[Exercise materials]
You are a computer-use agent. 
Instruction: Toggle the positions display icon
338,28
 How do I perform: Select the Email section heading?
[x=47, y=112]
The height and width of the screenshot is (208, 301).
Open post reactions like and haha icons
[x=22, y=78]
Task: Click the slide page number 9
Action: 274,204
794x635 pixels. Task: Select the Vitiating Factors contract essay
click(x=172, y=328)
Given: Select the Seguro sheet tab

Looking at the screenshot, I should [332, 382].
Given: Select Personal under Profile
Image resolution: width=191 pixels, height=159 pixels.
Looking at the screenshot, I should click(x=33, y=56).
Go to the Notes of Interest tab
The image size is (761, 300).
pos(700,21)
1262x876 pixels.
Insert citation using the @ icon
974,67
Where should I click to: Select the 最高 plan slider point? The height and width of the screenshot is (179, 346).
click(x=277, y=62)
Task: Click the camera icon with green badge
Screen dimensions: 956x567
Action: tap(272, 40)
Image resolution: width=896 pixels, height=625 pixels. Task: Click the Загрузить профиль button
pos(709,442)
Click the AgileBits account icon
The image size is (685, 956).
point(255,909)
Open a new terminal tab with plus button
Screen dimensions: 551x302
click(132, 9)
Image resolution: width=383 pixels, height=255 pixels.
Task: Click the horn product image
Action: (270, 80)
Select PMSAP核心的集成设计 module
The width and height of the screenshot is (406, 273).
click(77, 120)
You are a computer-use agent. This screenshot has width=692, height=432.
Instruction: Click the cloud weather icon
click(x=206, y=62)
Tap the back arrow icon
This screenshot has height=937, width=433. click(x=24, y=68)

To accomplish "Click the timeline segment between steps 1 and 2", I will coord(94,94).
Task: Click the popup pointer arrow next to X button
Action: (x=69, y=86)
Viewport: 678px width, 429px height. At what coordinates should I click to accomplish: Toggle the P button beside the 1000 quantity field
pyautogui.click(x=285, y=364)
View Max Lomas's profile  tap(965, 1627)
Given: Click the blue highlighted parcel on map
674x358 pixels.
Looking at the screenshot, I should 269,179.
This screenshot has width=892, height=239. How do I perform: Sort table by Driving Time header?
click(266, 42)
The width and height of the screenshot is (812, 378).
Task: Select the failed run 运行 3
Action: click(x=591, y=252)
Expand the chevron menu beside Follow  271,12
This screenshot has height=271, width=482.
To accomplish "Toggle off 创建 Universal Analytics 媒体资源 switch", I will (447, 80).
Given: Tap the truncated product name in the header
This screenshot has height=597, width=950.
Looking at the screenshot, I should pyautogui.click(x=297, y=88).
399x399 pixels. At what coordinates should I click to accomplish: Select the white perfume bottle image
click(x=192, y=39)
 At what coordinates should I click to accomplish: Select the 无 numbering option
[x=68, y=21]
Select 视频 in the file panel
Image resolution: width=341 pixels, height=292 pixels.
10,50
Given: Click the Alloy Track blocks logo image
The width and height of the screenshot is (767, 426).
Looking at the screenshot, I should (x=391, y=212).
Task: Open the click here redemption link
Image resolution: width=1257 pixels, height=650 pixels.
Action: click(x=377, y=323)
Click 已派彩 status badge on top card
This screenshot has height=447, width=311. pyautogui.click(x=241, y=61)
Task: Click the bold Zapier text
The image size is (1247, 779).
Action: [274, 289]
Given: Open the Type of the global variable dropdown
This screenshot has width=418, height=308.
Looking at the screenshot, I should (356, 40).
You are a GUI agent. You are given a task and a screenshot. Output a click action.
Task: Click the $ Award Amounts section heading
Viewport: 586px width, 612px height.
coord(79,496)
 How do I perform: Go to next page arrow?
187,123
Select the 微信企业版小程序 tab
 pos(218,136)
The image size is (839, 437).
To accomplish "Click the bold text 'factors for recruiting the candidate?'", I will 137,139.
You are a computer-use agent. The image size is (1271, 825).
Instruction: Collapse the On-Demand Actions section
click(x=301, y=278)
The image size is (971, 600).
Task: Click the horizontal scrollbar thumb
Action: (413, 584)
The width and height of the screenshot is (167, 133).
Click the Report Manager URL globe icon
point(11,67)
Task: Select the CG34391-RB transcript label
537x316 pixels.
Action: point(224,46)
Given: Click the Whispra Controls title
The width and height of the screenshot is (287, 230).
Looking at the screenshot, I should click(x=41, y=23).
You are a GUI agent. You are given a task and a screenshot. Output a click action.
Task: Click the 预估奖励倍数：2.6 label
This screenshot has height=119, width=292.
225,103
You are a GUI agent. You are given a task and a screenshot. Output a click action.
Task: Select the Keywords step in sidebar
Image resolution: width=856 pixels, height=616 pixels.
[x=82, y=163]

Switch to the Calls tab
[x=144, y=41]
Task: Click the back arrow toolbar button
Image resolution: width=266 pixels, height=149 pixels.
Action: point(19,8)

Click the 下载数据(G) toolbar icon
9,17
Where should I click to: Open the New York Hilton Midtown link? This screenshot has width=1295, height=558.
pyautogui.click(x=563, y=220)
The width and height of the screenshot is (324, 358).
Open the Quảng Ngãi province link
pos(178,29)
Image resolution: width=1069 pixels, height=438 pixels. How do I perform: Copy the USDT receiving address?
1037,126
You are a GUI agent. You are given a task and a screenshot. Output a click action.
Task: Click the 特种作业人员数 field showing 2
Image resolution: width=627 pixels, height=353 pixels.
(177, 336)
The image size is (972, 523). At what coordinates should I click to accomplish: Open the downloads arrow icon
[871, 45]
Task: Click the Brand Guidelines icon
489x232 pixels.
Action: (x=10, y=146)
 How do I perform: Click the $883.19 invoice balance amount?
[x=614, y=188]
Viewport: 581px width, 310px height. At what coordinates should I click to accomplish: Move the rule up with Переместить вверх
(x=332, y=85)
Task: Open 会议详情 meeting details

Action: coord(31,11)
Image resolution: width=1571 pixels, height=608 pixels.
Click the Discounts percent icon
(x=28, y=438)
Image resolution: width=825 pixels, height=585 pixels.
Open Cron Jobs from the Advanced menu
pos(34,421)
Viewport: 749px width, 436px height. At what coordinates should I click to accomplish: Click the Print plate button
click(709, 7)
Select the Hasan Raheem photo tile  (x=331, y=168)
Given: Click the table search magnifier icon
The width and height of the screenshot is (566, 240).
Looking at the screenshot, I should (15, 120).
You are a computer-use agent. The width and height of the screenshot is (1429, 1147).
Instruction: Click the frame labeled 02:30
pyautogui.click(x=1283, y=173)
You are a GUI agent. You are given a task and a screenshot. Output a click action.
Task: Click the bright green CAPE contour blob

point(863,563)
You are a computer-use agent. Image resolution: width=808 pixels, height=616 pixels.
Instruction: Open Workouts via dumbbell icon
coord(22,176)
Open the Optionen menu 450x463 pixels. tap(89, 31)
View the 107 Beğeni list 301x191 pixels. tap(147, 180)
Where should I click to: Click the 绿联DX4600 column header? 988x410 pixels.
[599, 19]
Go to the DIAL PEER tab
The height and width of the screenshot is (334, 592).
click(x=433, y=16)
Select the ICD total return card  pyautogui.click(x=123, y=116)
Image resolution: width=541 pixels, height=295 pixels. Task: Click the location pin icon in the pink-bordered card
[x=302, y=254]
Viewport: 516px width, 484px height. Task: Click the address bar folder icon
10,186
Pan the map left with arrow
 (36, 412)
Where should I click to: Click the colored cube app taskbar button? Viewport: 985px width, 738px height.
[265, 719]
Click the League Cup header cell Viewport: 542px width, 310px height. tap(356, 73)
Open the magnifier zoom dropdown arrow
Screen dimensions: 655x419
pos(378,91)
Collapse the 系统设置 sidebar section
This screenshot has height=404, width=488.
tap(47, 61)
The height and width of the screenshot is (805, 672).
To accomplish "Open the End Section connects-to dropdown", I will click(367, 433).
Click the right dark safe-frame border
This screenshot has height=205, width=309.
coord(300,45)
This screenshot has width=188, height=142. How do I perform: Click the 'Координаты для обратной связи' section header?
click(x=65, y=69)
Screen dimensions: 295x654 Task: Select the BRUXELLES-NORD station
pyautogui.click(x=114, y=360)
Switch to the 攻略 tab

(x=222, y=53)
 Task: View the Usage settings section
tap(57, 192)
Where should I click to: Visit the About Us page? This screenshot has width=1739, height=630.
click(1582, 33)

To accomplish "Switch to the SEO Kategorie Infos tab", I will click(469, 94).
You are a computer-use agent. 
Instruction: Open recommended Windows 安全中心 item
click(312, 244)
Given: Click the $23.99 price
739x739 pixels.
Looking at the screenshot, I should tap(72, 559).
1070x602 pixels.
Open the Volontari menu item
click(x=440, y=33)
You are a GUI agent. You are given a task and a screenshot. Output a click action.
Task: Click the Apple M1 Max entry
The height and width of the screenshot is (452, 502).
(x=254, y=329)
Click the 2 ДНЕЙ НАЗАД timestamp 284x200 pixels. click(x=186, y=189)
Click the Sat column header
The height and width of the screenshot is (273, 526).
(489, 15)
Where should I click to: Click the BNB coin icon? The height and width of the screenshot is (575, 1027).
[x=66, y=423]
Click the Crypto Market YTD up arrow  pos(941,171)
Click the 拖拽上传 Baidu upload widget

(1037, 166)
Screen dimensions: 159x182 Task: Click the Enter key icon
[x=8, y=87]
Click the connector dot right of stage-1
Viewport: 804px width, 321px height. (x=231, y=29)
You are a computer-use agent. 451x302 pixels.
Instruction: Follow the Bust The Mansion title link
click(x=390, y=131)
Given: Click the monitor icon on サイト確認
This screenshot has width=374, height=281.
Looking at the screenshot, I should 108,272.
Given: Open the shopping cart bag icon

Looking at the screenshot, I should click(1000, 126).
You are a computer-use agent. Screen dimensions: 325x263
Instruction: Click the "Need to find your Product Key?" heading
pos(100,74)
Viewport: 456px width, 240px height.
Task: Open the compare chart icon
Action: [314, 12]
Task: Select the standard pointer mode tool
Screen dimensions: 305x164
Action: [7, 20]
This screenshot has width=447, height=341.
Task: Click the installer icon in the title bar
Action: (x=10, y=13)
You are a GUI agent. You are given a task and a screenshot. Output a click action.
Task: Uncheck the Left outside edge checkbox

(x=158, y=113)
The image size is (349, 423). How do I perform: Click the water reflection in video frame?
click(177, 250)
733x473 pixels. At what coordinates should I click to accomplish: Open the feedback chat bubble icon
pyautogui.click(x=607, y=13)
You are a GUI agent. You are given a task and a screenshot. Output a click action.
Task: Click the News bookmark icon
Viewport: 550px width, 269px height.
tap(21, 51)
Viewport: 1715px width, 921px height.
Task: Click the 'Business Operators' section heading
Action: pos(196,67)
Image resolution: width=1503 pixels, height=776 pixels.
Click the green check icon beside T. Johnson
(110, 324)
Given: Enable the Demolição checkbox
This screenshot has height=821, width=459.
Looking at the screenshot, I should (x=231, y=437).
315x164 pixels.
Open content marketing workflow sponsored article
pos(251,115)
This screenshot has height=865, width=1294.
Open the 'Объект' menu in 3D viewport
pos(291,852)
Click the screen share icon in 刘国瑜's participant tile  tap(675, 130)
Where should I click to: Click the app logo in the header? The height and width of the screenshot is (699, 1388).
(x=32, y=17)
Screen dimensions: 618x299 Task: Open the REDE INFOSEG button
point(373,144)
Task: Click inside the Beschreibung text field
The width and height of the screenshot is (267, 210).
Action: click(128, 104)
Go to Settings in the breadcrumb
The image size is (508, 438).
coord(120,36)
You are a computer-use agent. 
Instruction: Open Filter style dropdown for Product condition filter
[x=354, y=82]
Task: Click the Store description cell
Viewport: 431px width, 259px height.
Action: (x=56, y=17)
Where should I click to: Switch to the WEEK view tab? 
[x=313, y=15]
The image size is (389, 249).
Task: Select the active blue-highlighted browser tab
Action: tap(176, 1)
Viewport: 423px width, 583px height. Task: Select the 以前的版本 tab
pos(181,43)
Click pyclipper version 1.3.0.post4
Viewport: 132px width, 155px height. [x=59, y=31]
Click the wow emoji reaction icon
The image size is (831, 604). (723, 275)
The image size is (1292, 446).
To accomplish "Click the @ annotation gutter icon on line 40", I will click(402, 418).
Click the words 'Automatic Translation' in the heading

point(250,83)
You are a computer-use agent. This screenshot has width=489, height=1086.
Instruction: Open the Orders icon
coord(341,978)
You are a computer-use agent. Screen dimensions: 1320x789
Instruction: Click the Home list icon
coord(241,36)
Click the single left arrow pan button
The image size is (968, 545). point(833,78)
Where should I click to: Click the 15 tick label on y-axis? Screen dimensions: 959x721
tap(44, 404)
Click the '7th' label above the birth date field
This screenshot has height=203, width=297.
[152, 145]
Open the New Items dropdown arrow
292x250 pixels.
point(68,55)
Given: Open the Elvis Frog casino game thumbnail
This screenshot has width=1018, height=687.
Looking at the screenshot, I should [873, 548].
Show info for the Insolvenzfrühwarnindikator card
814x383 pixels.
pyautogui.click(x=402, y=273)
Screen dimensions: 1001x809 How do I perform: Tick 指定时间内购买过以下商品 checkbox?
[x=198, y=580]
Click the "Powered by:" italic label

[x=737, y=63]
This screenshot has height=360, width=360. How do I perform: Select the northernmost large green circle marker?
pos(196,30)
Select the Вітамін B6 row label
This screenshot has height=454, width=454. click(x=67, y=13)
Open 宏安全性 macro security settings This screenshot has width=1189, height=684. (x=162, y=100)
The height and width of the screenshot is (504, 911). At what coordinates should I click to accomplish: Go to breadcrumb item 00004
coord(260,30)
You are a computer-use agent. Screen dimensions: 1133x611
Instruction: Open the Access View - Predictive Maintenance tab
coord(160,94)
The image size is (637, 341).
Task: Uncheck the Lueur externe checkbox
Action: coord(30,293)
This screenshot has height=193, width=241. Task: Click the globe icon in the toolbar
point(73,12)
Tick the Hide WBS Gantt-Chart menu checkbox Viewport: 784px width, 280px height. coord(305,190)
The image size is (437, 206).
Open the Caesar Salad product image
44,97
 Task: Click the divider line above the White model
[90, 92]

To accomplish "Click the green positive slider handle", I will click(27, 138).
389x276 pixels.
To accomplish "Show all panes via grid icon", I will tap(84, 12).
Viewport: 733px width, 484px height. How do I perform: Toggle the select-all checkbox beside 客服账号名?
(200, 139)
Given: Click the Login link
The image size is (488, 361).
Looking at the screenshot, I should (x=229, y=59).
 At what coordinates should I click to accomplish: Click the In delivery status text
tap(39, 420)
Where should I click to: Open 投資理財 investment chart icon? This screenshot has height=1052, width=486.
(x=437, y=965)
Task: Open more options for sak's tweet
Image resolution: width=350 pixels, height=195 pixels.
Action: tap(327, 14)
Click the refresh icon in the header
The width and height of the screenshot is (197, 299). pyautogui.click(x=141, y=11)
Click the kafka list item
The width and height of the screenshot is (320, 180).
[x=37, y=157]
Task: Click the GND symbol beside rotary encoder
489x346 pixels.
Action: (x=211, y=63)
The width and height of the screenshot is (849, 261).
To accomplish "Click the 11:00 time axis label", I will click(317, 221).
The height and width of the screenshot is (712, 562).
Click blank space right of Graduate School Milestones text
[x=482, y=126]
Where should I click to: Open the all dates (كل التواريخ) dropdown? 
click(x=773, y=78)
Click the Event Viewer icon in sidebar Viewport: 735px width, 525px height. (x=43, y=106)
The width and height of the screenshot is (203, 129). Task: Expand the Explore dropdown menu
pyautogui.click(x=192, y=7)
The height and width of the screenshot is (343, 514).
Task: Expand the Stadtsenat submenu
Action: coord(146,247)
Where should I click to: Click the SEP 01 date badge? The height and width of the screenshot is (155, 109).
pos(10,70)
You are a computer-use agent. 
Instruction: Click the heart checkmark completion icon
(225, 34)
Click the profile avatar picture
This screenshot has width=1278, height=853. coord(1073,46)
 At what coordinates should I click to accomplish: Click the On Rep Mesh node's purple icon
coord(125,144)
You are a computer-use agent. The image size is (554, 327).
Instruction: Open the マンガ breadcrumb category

[Task goal] In the listing above, the lines from the one containing "Task: Open 会议详情 meeting details" through the one containing "Given: Click the table search magnifier icon" must be set down exactly, with no other lines.

[Solution]
Task: Open 会议详情 meeting details

Action: coord(31,11)
Image resolution: width=1571 pixels, height=608 pixels.
Click the Discounts percent icon
(x=28, y=438)
Image resolution: width=825 pixels, height=585 pixels.
Open Cron Jobs from the Advanced menu
pos(34,421)
Viewport: 749px width, 436px height. At what coordinates should I click to accomplish: Click the Print plate button
click(709, 7)
Select the Hasan Raheem photo tile  (x=331, y=168)
Given: Click the table search magnifier icon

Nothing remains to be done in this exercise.